## START READING PASSAGE

72952 ALONG EL CAMINO REAL 1950s CALIFORNIA TRAVELOGUE FILM

Created by the California Mission Trails Association, “Along El Camino Real” is a 1950s travelogue showing off California and its missions. Images include San Diego and Coronado Bay, Los Angeles and Hollywood, Santa Barbara, the “Ghost Town” tourist attraction, Mission San Fernando, San Francisco, and much more.

“El Camino Real” or King’s Highway was supposedly originated by Father Junipero Serra. The trail between San Diego and San Francisco was revived in the American period in connection with the boosterism associated with the Mission Revival movement of the early 20th century. In 1912, California began paving a section of the historic route in San Mateo County. Construction of a two-lane concrete highway began in front of the historic Uncle Tom’s Cabin, an inn in San Bruno that was built in 1849 and demolished exactly 100 years later. There was little traffic initially and children used the pavement for roller skating until traffic increased. By the late 1920s, California began the first of numerous widening projects of what later became part of U.S. Route 101. Today the route through San Mateo and Santa Clara counties is designated as State Route 82, and some stretches of it are named El Camino Real. An unpaved portion of the original El Camino Real has been preserved just east of Mission San Juan Bautista in San Juan Bautista, California. The old road is part of the de Anza route, located a few miles east of Route 101.

## END READING PASSAGE

In the El Camino Real passage, in what year did California begin paving a section of the historic route in San Mateo County?

## START SUPPLIED DATA

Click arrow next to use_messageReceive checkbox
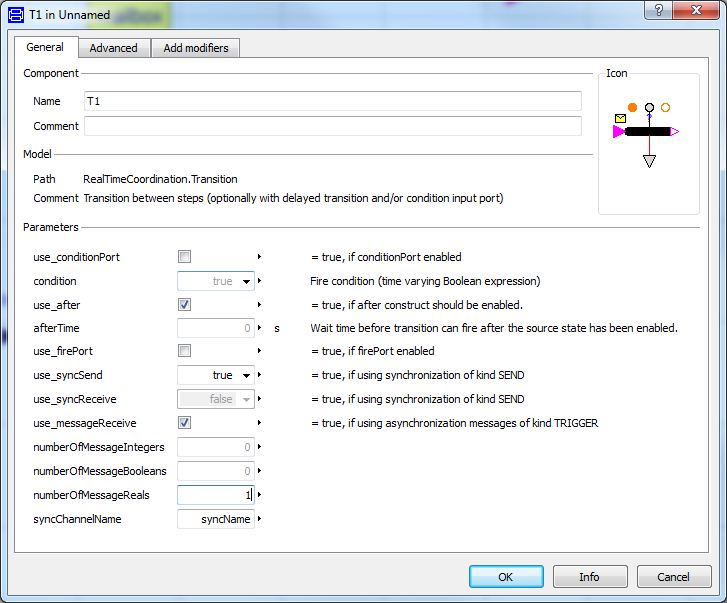Screen dimensions: 727x603 (x=260, y=423)
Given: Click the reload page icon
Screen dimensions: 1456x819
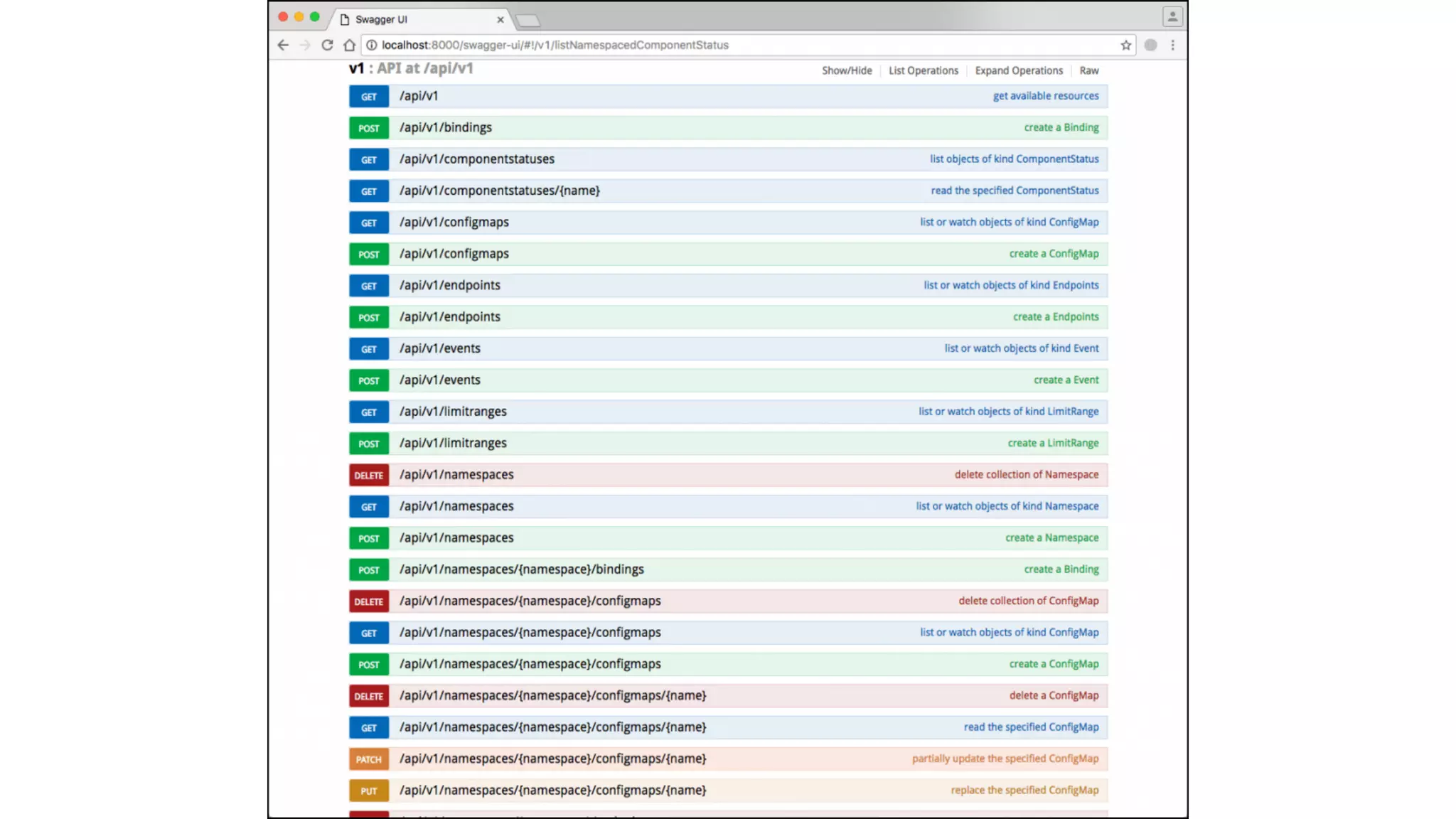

## END SUPPLIED DATA

◆ SOLUTION FOR THIS EXERCISE ◆
1912